Antimicrobial properties of RS–G films containing different concentrations of ZnONPs. The numbers designate of ZnONPs concentrations (%, w/v). A: ampicillin (10 μg/disc), streptomycin (10 μg/disc), and nystatin (100 units/disc).

4. Conclusions

The effects of ZnONPs on the properties of the RS–G composite films were investigated. The results revealed that the inclusion of ZnONPs improved the UV-light barrier, thermal stability, tensile strength, and antimicrobial activity against all tested bacterial strains and A. niger fungi. In addition, the thickness and water vapor permeability of the developed films were also increased.

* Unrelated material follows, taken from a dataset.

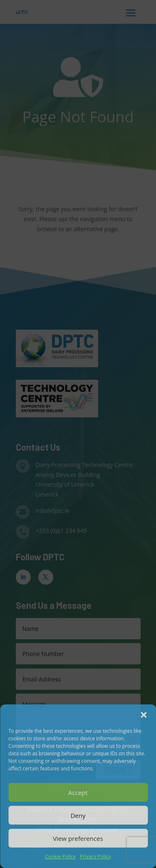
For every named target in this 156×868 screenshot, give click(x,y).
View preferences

On the other hand, the ZnONPs significantly decreased the transparency, EAB, moisture content, and film solubility compared to the control RS–G film (without ZnONPs). The presence of ZnONPs also changed the crystalline properties of the rice starch–gelatin films. Therefore, the RS–G–ZnONPs nanocomposite films have good antibacterial, heat-resistant, and UV-protective properties that are potentially useful for food packaging applications. However, at a high concentration of ZnONP incorporation, the opacity and elasticity of the RS–G–ZnONPs nanocomposite film might be compromised. Additionally, the antifungal properties of the RS–G–ZnONPs composite films to inhibit C. alatae and other pathogenic fungi should be further investigated at higher concentrations of ZnONPs for antifungal applications in the food and packaging industry.